-- start of Provided material --

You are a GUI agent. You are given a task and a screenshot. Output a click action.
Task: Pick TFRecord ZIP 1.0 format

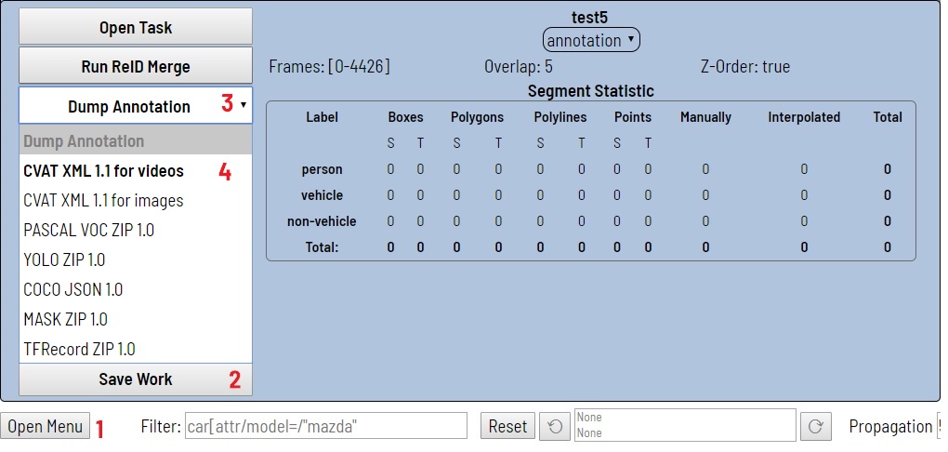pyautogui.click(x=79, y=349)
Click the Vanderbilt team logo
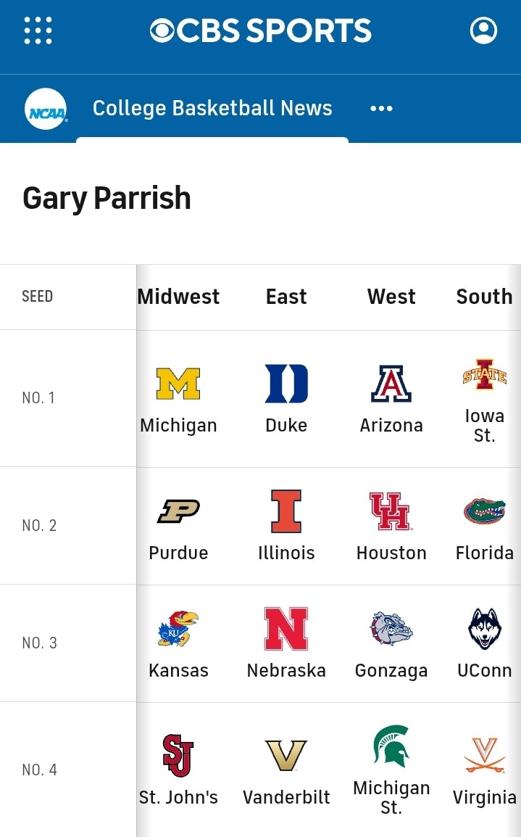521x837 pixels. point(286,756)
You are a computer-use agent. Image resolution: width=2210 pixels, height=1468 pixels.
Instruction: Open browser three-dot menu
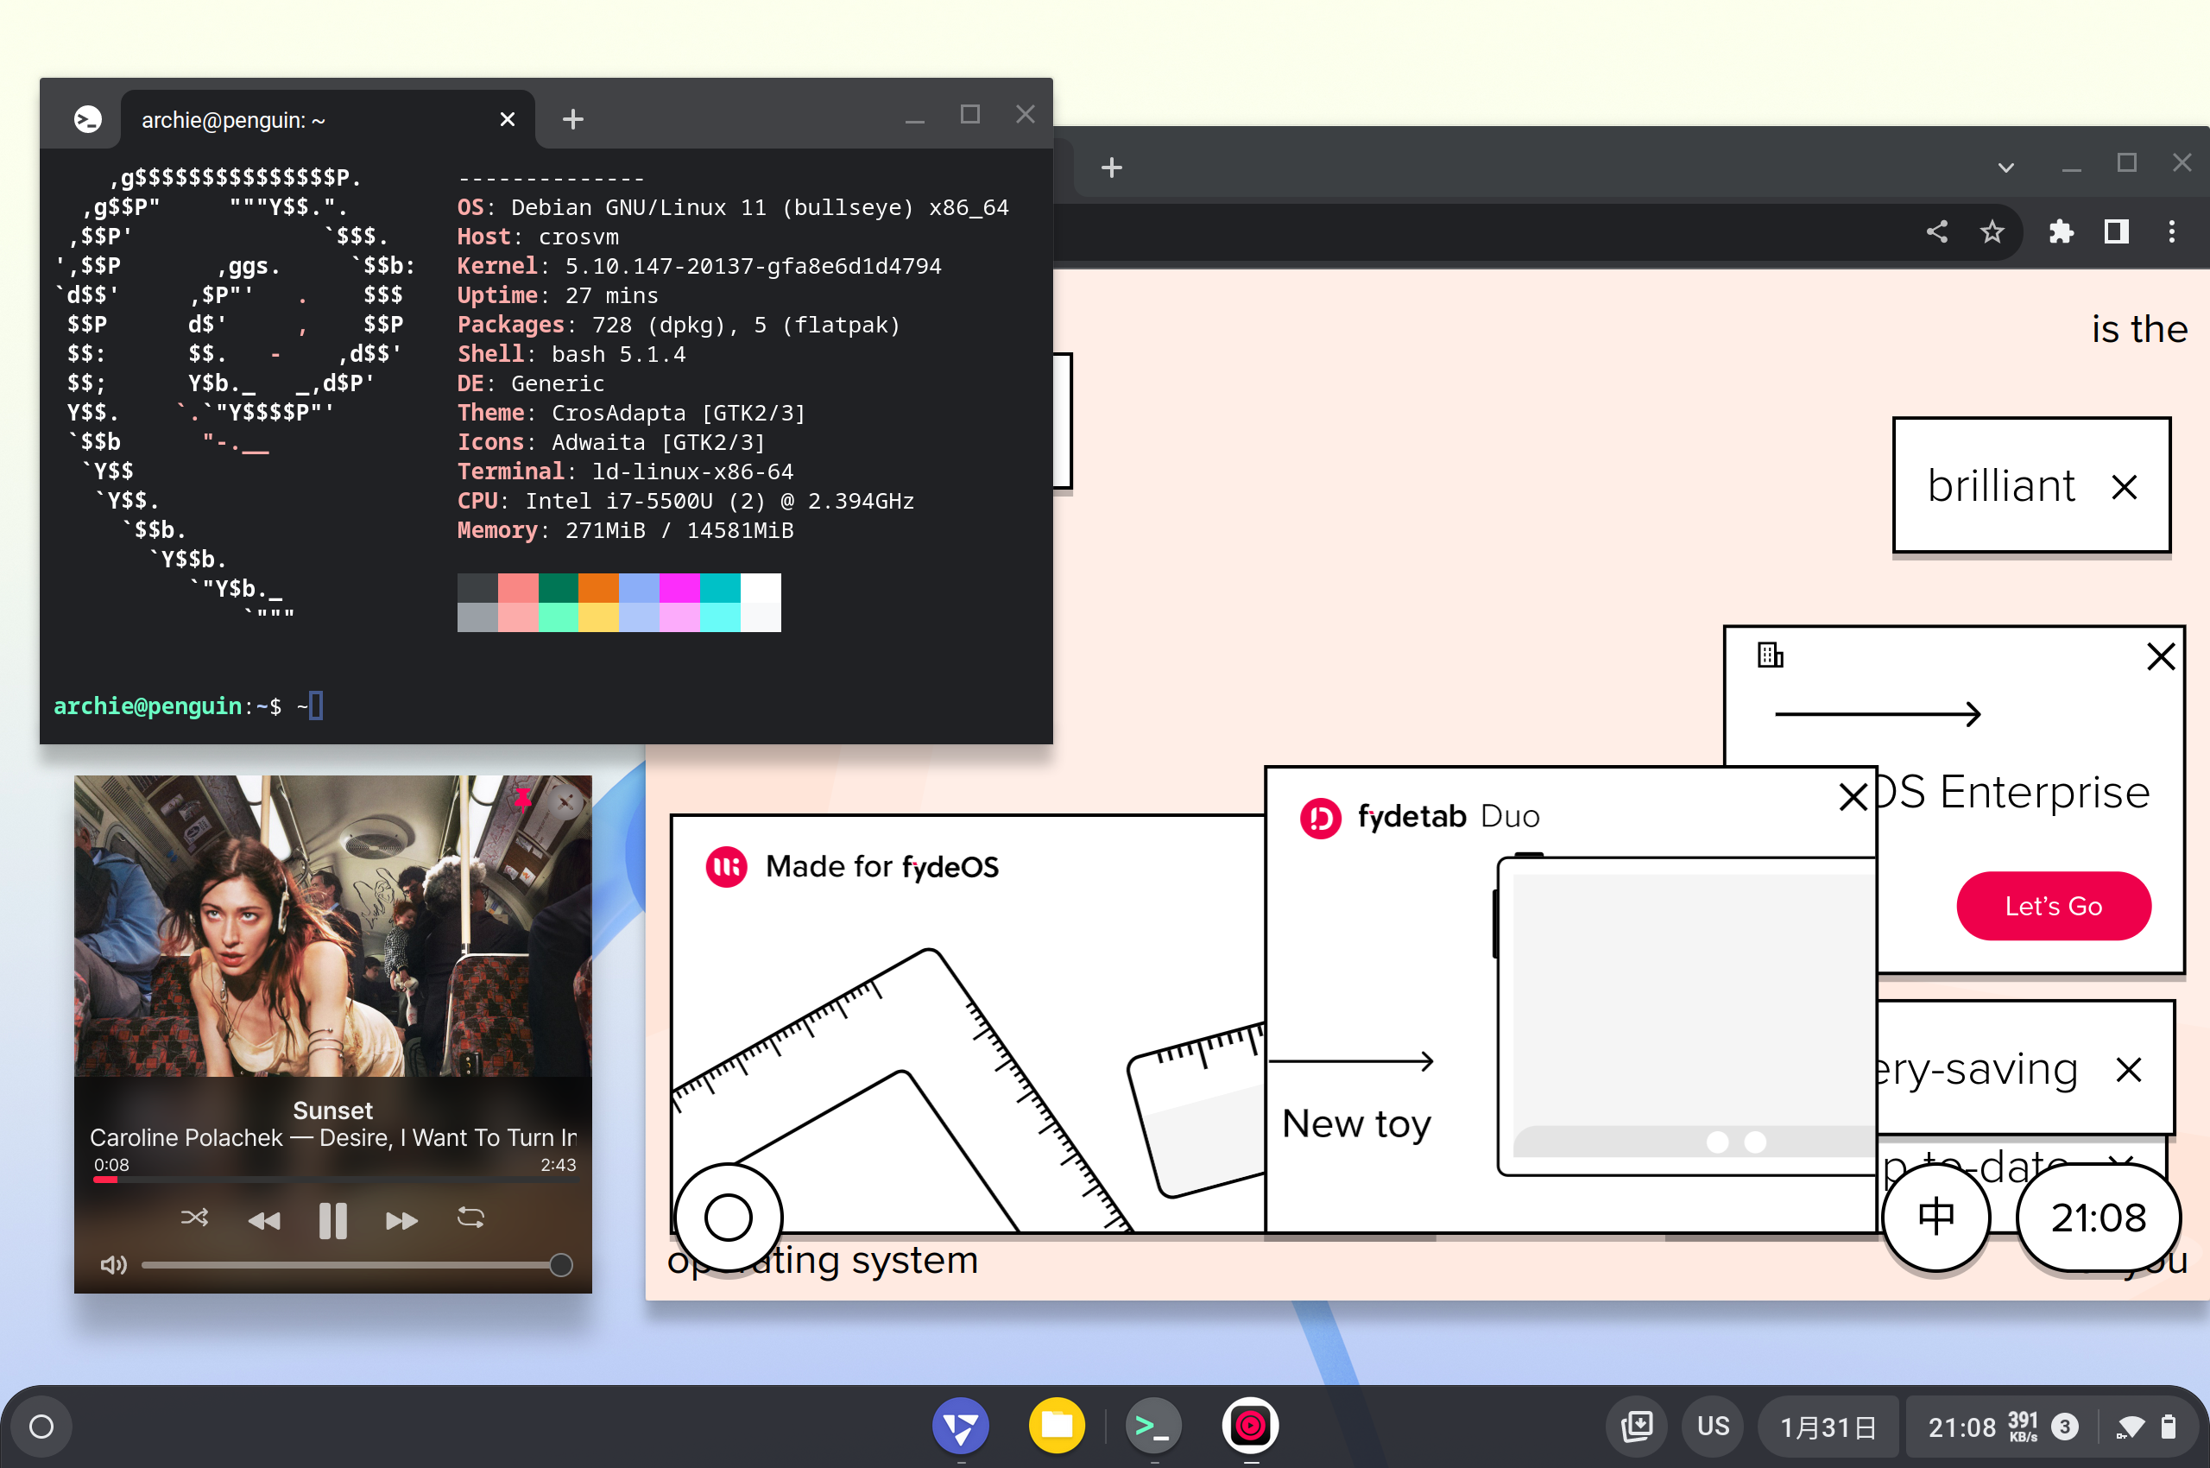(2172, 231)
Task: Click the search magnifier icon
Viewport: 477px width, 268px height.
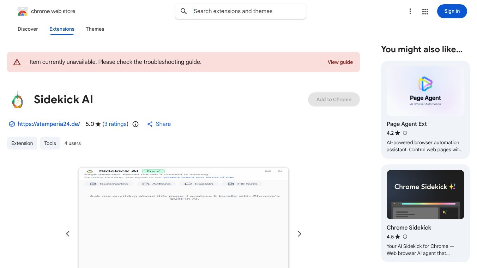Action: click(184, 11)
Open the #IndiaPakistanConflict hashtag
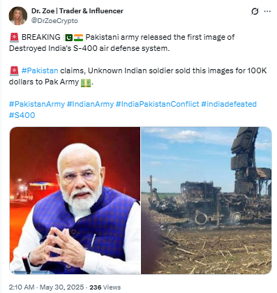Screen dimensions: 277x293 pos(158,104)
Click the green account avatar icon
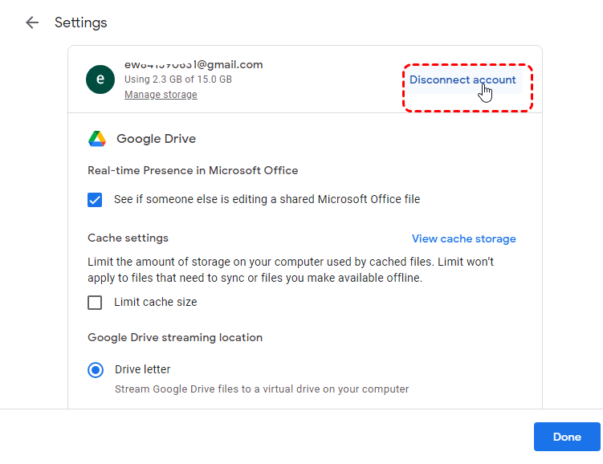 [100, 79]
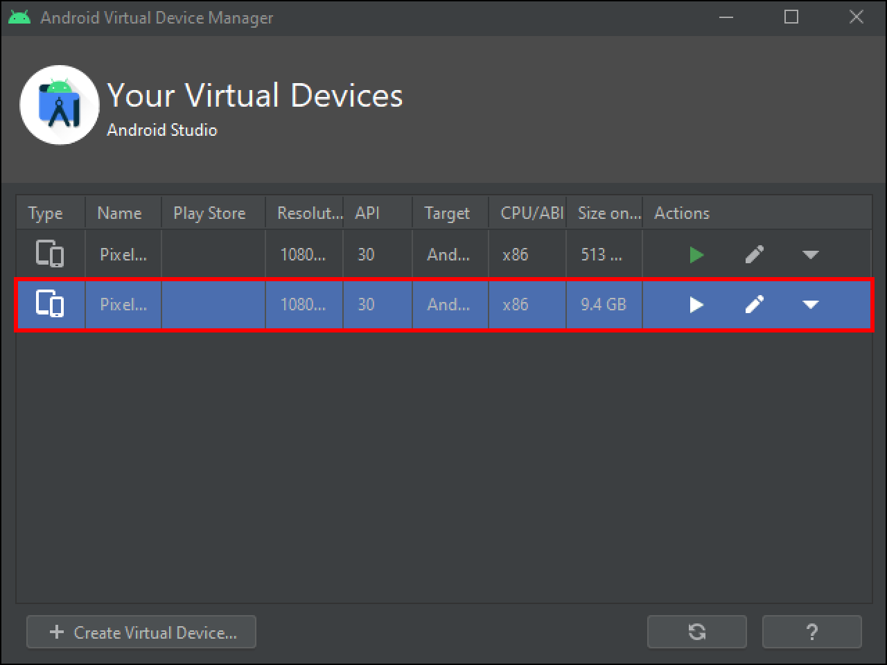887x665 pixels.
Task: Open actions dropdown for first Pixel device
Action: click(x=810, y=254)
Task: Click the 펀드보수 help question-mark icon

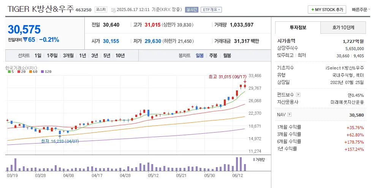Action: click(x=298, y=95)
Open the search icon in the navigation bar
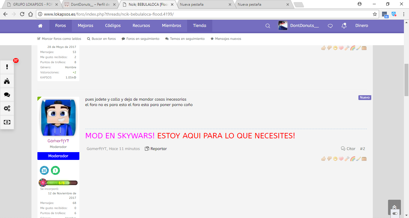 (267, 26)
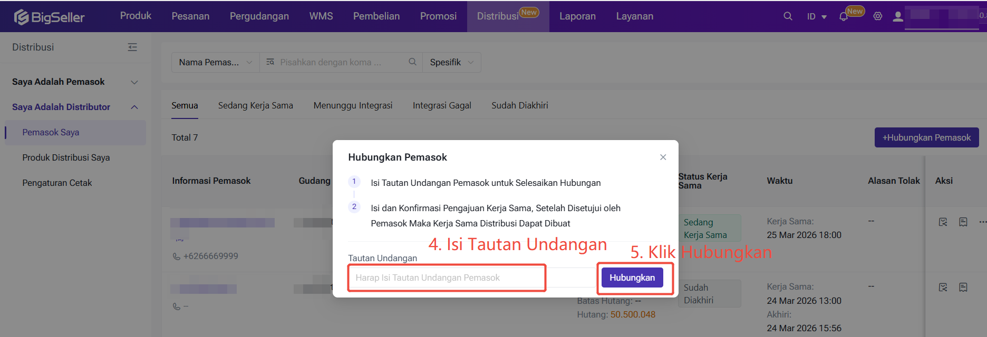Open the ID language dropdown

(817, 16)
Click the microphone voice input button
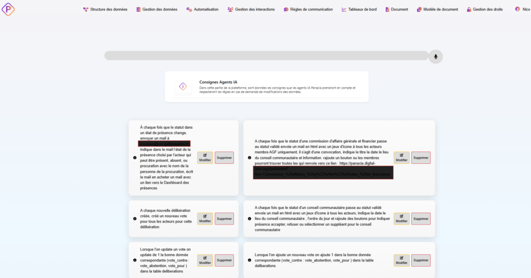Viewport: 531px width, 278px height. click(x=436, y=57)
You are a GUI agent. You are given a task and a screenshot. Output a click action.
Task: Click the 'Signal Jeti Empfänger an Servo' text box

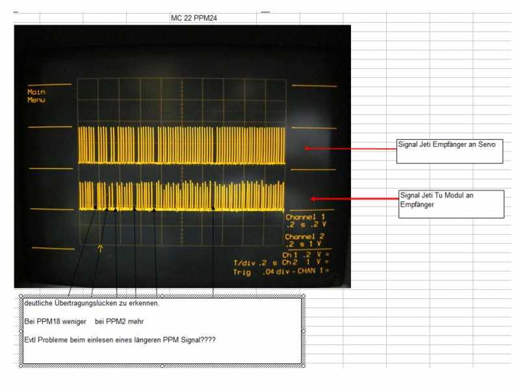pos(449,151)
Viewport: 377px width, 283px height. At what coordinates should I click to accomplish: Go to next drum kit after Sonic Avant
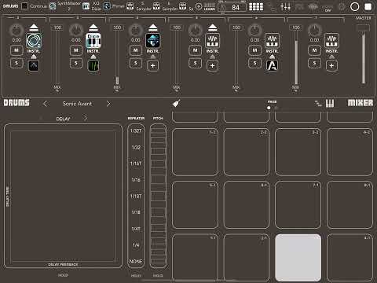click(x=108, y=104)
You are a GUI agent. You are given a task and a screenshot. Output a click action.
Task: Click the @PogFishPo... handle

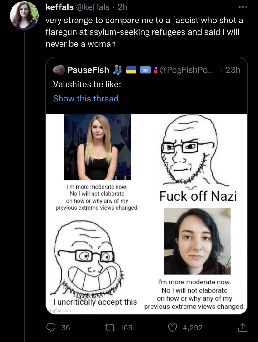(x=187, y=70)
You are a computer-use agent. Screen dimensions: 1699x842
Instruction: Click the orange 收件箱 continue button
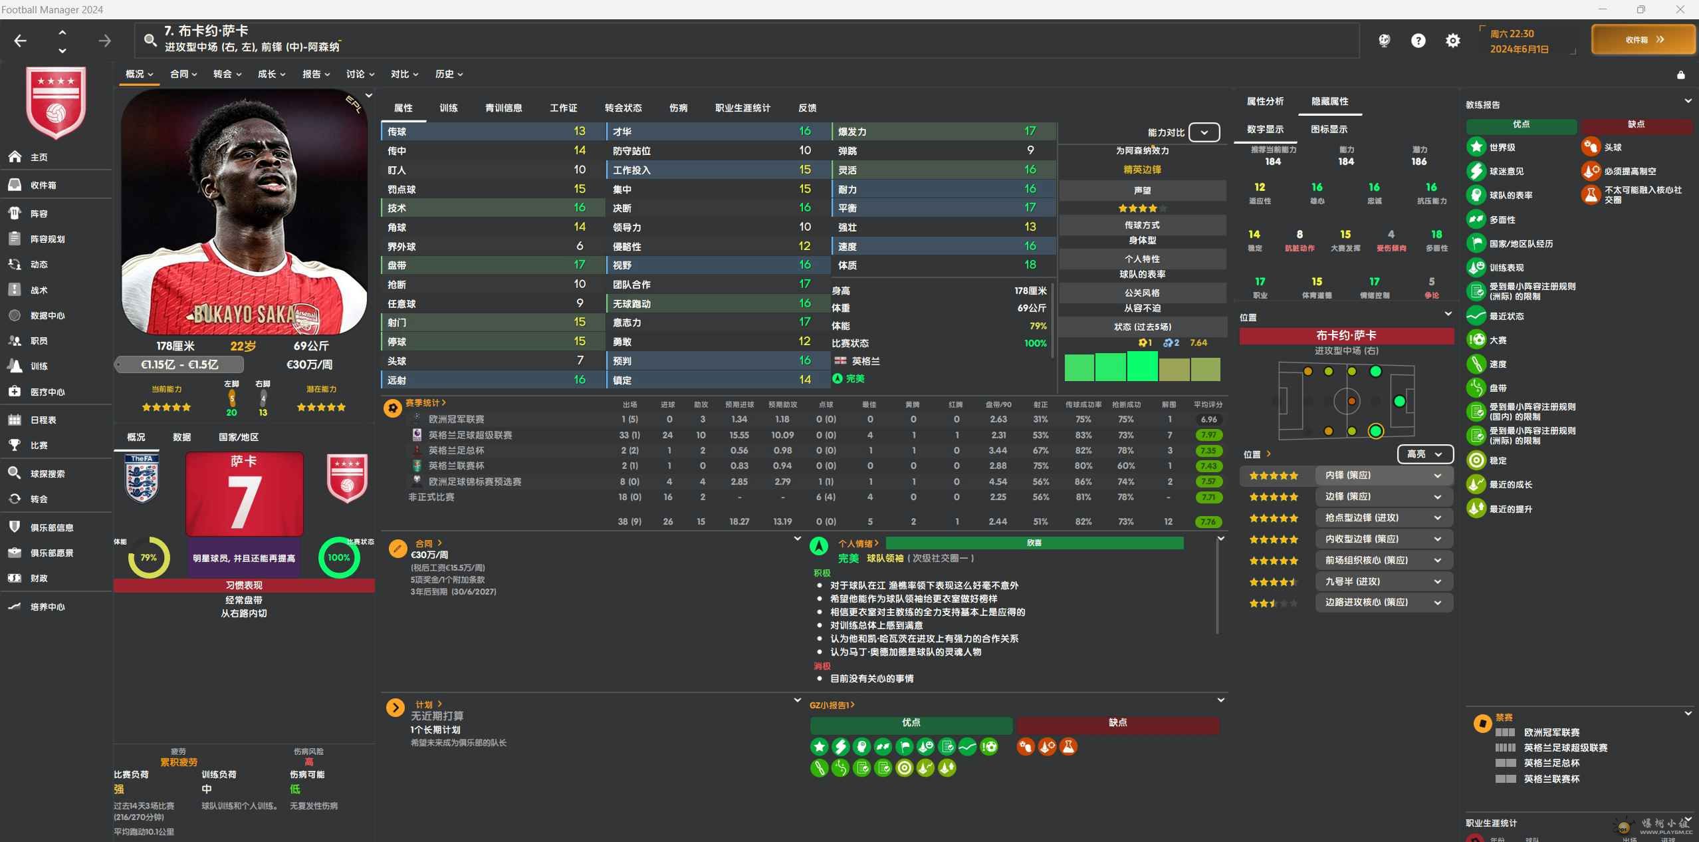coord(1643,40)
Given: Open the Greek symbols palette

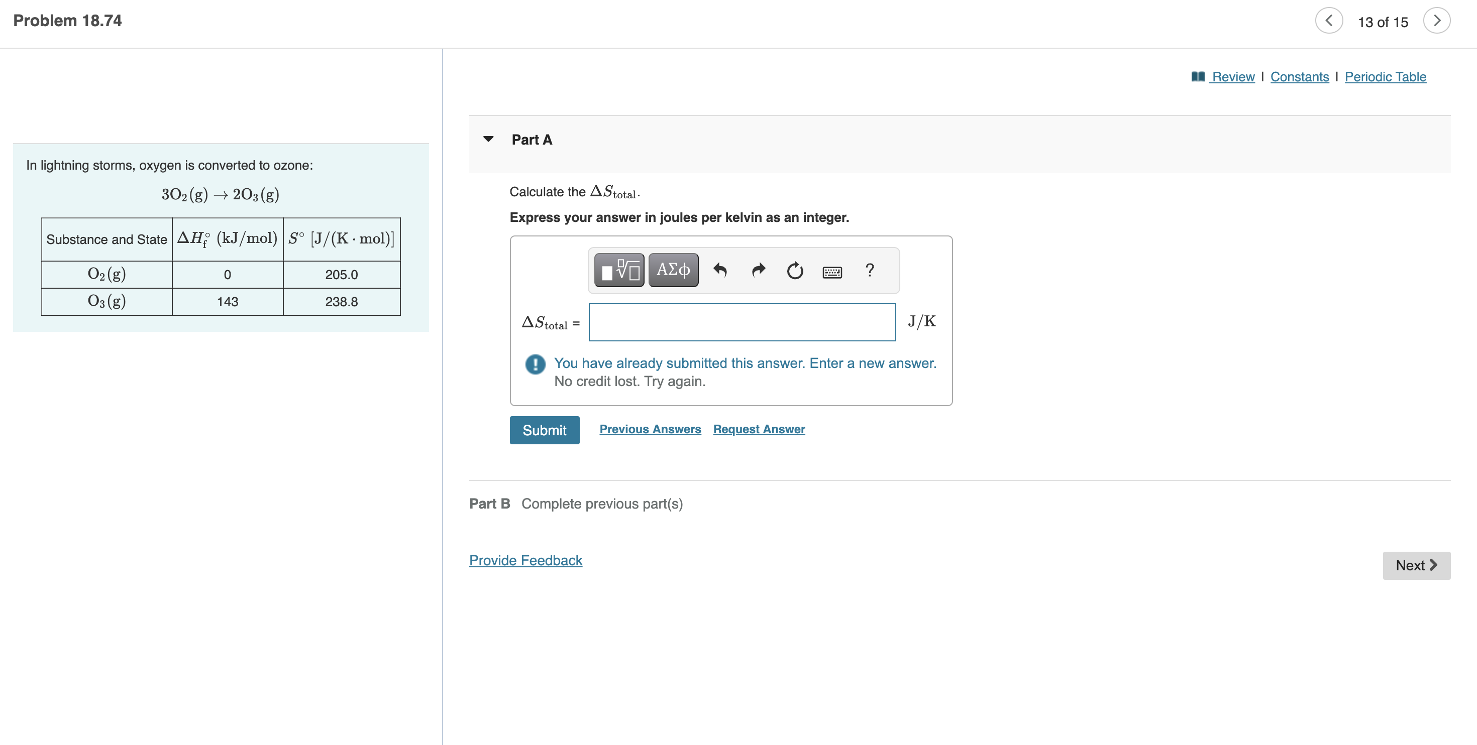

-- end of Provided material --

→ Requirement:
Retype the entries word for word, beginning with the line that contains "Click the Vanderbilt team logo" and continuing through the line that contains "Action: click(184, 11)". Leave the pictures out of your answer.

→ Answer to the problem:
Click the Vanderbilt team logo
521x837 pixels. point(286,756)
You are a computer-use agent. Image resolution: width=2210 pixels, height=1468 pixels.
Instruction: Open browser three-dot menu
(2172, 231)
Task: Click the search magnifier icon
Viewport: 477px width, 268px height.
Action: click(184, 11)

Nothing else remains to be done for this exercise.